Soudan du Sud : scandale autour de la nomination d’un défunt au comité électoral

Le nom de Steward Sorobo Budia est apparu sur la liste des membres chargés de superviser la prochaine élection présidentielle, alors qu’il est décédé depuis cinq ans. Cet incident, pour le moins embarrassant pour le pays, a entraîné le renvoi de deux hauts responsables de la présidence.

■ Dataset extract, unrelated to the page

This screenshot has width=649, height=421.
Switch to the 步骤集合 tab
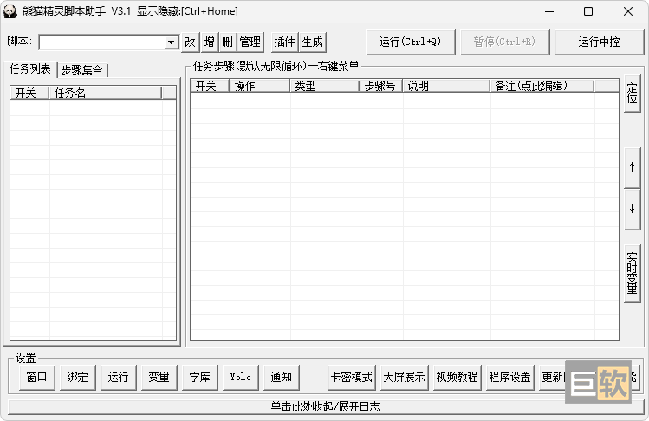tap(81, 70)
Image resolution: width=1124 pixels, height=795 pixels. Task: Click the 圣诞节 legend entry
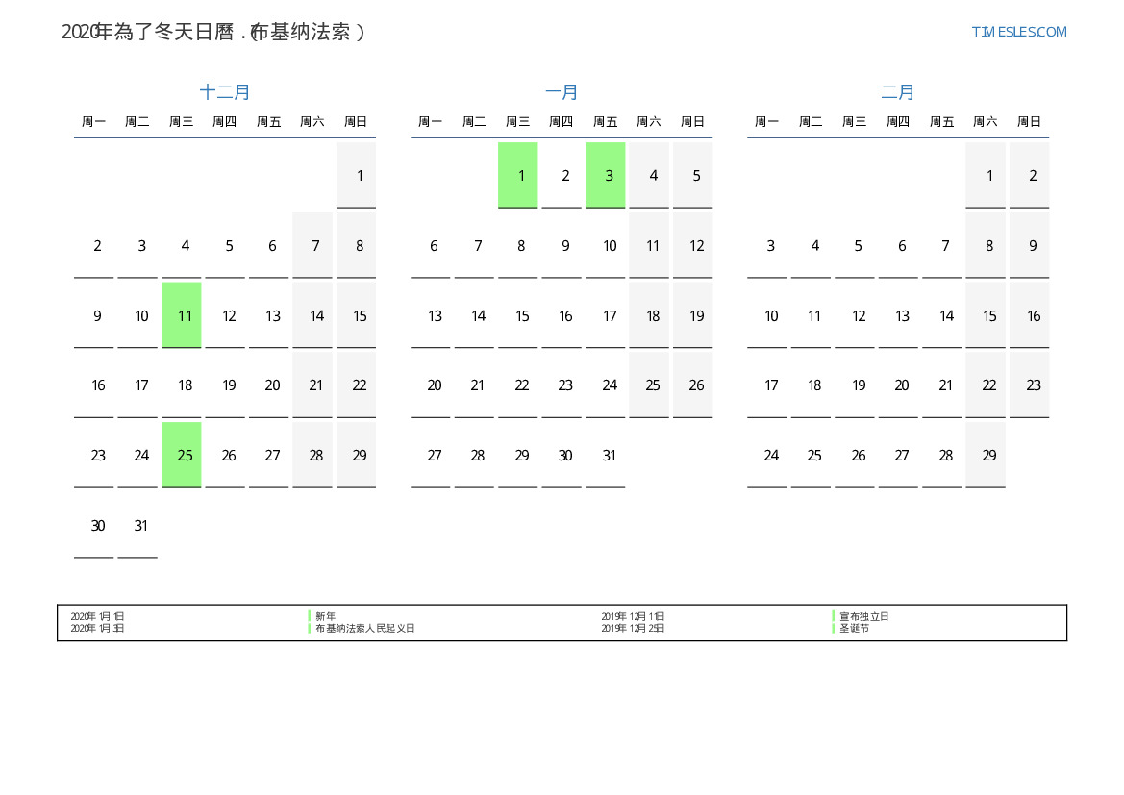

L’initiative devait marquer le début d’une étape cruciale vers la tenue des premières élections nationales au Soudan du Sud. Elle s’est pourtant muée en une farce tragi-comique. Le 30 janvier dernier, le président Salva Kiir a annoncé la mise en place d’un comité chargé de superviser le scrutin.

Parmi les personnalités désignées figurait Steuart Sorroa Buddy, membre du Parti démocratique uni, une formation d’opposition. Un détail non négligeable a toutefois échappé aux services de la présidence : l’homme est décédé depuis cinq ans.

L’erreur a rapidement été relevée par les médias locaux, déclenchant un flot de moqueries sur les réseaux sociaux. De nombreux internautes sud-soudanais ont dénoncé l’amateurisme des autorités.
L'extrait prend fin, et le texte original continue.